My Voxer Conversation
Hey, welcome to episode 13 of teaching La Vida Loca. On my drive home, I had a very solid idea of what I wanted to come and talk to you about tonight. And all of that changed during a Voxer conversation. Oh my god, I'm so obsessed with Voxer as basically like walkie talkie back and forth. But during a boxer conversation with a dear friend and colleague of mine, we don't teach in the same state. But we were talking about how we've been really alarmed by the amount of posts out there, really pushing, not even just encouraging, but pushing lots of target language usage in the first week of school. Because of the need to set the tone for this class is going to be a Spanish class, we're going to speak Spanish in here and really help the teacher establish the expectation that it's going to be 90% target language usage, and we want you to use it. And I just felt so alarmed.
Discussing this with her and talking about how there seems to be this pressure on many teachers who are even newer to the idea of using acquisition driven instruction in their class, that if you're going to use 90%, target language and facilitate acquisition through acquisition driven instruction, that this is the bar you need to set and I'm here to tell you I completely and totally and utterly disagree with this. Boom. I couldn't disagree with this more. In fact, in fact, when I was listening and having this conversation with my friend, I felt like my chest literally tightened. Look, I can't even speak right now. Because I'm so like, amped up about it. Y'all, the only thing that matters in the first couple of weeks of school is prioritizing community and connection.

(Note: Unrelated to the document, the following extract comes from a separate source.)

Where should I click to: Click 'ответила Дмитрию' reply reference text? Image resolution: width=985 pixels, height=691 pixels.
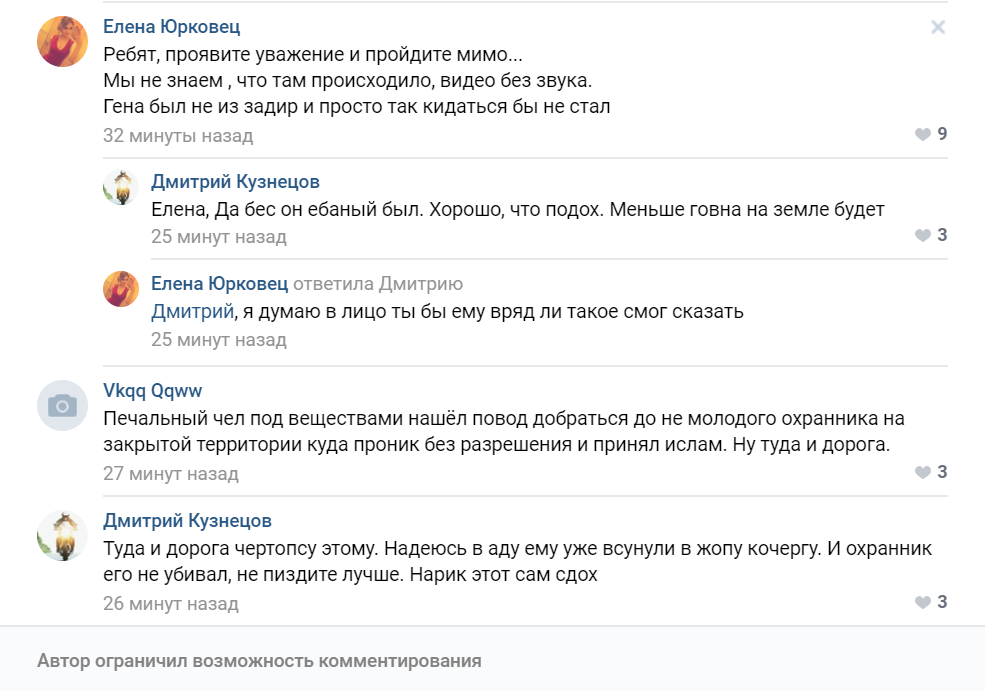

And the easiest, most sure way to do this is through the use of L1, through the use of English and our world language classrooms. Because not all of our students first languages is English, I know. But it is also, most of the time, the common language in our world language classrooms. And it is essential that we are using it. I'm not even suggesting I'm saying it's so important. And this episode, for that reason, is titled The Power of prioritizing community and connection. I'm so happy you're here and joining me today. Thank you for being here.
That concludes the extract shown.